═════ AVAILABLE RECORDS
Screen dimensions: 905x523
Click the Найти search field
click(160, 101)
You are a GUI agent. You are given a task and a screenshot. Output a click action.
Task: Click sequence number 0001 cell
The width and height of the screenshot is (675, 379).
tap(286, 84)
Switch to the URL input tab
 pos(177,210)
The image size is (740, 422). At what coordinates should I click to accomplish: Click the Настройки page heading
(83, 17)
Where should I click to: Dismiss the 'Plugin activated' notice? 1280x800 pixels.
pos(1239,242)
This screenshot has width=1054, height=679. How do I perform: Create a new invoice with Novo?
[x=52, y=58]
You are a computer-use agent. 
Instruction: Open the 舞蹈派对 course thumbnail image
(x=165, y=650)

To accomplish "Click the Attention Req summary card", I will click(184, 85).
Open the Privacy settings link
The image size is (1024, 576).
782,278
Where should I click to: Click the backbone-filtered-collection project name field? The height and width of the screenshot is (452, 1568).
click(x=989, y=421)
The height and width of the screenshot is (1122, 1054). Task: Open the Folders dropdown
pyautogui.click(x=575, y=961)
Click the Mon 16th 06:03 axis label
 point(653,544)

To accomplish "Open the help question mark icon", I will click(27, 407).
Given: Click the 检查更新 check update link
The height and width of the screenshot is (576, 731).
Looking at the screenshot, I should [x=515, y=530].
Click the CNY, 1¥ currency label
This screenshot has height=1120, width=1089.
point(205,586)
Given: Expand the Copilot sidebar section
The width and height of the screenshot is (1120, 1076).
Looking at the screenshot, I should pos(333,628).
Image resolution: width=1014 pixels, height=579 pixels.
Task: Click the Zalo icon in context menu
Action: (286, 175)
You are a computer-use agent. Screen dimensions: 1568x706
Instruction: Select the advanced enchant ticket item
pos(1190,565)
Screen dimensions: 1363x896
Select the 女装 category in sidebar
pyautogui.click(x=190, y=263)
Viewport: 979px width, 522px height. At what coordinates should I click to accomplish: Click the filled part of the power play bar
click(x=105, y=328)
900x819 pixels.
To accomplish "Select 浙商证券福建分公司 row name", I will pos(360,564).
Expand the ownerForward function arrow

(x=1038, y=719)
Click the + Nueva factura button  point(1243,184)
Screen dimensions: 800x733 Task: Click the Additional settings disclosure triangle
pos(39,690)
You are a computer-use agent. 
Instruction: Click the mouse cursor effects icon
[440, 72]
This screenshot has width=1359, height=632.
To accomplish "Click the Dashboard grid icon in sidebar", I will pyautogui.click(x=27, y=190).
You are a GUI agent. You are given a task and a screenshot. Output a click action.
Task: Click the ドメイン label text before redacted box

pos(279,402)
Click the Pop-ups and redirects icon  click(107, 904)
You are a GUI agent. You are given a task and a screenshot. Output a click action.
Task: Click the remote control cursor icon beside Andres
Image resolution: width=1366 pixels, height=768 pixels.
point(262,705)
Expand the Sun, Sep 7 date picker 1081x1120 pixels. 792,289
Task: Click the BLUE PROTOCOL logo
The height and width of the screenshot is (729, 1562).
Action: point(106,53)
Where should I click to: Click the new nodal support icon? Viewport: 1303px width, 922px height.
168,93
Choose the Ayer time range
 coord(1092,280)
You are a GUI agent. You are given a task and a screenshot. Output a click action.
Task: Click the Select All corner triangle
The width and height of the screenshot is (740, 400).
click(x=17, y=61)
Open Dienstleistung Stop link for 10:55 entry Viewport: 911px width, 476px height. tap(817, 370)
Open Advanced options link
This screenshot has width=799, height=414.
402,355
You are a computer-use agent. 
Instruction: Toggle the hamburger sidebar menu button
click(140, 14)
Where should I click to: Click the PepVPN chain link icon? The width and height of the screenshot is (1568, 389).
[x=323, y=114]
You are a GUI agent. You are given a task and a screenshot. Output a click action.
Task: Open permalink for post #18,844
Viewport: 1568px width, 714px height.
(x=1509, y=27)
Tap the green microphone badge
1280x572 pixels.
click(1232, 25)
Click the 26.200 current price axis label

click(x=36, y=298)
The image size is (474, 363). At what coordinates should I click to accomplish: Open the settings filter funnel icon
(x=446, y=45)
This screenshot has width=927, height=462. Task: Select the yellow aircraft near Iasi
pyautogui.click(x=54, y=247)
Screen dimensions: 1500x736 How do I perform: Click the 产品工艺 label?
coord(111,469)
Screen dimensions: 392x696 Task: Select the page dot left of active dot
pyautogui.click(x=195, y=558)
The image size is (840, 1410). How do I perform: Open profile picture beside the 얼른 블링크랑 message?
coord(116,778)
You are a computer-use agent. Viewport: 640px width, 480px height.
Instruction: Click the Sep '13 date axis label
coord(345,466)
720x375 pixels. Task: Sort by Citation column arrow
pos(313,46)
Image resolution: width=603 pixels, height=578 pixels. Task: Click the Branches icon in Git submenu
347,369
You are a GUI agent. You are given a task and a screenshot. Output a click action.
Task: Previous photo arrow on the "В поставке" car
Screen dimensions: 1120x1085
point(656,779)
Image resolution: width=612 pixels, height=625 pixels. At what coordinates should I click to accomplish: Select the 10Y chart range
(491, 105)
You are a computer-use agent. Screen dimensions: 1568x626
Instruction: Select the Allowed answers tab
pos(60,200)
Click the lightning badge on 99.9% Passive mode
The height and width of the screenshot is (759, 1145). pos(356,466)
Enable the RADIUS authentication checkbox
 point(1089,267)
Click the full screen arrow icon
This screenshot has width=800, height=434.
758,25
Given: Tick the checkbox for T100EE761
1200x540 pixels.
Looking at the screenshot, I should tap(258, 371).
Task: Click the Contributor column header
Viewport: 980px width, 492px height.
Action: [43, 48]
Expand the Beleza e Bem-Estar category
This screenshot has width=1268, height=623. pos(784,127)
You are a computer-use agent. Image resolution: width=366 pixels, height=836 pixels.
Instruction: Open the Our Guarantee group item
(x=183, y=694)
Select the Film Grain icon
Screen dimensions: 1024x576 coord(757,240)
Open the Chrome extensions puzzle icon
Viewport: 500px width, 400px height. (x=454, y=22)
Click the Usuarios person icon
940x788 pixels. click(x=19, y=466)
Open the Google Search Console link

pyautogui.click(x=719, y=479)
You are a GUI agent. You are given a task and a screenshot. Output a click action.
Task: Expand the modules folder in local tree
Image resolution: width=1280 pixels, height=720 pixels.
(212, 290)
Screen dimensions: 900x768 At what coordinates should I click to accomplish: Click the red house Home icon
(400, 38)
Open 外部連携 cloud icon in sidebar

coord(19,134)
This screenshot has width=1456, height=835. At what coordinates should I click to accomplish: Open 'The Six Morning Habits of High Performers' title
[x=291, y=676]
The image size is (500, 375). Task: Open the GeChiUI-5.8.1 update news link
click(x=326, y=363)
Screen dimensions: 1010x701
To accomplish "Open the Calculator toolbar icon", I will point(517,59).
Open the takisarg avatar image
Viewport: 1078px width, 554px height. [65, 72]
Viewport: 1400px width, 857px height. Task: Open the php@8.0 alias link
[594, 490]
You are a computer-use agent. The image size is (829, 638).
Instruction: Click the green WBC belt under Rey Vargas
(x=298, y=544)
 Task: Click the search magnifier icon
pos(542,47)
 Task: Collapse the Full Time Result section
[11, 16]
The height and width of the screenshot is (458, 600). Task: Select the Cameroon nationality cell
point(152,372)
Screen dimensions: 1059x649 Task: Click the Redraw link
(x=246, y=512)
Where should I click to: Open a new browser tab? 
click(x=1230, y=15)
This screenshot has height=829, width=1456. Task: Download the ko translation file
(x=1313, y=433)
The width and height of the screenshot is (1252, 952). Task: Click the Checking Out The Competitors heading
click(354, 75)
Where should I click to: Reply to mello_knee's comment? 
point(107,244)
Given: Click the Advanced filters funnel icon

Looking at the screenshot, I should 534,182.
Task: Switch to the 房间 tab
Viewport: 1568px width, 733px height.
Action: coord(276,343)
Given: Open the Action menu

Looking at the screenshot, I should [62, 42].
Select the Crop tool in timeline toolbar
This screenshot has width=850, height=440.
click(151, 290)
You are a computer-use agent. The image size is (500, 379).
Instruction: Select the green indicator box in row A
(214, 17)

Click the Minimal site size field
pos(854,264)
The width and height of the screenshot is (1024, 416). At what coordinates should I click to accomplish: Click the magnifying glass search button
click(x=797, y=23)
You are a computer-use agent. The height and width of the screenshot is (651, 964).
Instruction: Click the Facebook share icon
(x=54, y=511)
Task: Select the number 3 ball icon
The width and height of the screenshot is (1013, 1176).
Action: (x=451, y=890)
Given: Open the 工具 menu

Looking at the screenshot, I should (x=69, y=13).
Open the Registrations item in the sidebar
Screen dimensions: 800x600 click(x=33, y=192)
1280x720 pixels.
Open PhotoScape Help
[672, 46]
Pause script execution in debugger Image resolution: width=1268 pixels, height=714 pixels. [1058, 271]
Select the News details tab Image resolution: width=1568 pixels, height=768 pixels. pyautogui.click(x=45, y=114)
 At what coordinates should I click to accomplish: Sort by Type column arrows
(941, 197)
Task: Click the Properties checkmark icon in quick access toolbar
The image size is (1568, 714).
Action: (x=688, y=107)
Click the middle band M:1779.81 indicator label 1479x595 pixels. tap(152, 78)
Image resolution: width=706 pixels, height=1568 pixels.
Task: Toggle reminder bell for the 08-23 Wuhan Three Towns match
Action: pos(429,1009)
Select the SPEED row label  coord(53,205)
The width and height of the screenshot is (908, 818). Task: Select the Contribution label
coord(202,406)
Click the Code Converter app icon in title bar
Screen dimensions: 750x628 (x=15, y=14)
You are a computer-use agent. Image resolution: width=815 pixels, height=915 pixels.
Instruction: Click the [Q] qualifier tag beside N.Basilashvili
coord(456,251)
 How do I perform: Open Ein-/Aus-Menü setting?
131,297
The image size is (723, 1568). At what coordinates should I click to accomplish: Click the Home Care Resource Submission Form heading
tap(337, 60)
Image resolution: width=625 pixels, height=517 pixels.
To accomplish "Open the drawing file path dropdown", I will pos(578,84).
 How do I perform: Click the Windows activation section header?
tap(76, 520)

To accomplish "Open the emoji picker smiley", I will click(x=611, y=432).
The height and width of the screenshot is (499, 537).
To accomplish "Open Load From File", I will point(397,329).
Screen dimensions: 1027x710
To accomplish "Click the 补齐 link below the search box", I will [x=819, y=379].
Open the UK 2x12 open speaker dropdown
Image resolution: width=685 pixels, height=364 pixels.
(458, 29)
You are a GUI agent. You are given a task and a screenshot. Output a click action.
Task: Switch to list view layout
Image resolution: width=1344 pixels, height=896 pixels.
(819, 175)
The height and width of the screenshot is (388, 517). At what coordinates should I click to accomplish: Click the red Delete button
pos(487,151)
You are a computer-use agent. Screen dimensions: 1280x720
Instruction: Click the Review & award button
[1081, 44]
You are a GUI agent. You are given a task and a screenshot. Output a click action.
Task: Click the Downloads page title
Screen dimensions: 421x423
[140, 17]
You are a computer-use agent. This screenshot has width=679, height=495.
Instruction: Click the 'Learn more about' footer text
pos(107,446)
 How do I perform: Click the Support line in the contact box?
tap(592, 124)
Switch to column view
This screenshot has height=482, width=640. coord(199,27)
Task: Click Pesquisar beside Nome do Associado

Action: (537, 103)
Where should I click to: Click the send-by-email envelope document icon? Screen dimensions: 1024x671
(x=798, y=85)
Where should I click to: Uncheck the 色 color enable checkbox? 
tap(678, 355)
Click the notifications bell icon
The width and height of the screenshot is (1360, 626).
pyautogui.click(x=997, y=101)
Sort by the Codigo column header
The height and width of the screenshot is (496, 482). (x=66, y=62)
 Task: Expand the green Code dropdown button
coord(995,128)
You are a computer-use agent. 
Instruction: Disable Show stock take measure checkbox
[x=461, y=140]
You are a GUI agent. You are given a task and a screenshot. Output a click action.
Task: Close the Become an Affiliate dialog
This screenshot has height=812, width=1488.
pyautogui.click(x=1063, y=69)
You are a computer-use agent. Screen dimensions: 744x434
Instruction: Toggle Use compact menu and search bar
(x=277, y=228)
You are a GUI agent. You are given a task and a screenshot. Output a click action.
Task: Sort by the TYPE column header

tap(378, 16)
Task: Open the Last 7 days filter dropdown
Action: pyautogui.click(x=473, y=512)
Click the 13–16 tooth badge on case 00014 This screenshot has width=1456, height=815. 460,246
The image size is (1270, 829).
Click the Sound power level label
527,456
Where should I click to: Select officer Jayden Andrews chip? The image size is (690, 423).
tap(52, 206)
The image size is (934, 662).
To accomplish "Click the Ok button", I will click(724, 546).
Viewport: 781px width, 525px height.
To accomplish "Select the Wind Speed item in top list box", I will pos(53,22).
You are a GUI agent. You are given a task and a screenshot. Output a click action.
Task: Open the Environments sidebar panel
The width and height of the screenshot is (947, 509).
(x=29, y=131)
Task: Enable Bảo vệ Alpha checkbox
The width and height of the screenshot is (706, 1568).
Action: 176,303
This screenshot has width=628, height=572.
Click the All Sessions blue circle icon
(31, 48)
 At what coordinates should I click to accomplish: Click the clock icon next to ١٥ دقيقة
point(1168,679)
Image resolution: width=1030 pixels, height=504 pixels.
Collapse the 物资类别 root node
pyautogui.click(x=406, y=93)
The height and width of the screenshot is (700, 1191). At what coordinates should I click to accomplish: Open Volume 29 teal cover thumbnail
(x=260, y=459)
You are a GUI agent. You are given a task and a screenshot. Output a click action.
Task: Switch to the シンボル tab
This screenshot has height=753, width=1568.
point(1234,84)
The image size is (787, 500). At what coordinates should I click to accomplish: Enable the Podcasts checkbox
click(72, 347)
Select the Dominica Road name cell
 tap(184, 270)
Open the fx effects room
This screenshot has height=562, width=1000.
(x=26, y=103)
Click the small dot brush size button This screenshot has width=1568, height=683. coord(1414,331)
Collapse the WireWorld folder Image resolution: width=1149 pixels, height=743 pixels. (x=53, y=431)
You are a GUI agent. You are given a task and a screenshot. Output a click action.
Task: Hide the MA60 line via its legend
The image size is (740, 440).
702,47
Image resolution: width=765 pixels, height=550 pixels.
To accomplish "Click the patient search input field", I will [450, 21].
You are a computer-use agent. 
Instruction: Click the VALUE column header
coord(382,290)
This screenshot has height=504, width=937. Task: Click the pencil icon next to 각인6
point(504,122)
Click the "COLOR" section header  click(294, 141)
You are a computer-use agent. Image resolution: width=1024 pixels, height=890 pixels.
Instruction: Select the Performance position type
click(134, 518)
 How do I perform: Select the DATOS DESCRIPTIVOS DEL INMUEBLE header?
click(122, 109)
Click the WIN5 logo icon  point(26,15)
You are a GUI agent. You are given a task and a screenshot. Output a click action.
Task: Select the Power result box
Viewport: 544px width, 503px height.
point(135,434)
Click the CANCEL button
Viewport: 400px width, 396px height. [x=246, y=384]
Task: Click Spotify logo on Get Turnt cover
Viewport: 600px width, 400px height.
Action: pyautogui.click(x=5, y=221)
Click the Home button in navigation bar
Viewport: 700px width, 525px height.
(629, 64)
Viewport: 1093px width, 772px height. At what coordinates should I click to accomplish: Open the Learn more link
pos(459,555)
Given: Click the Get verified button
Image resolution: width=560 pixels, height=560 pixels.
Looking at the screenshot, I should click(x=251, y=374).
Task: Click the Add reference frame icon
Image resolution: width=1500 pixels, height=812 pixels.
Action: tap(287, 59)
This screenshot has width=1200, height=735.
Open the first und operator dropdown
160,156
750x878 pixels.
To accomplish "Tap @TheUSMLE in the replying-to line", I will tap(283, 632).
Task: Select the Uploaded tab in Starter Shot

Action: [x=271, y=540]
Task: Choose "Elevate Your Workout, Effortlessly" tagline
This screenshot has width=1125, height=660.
══════════
__TO DO__.
If the word "number" is on a line above, return that line.

__ANSWER SPACE__.
Task: Click sequence number 0001 cell
Task: Select the number 3 ball icon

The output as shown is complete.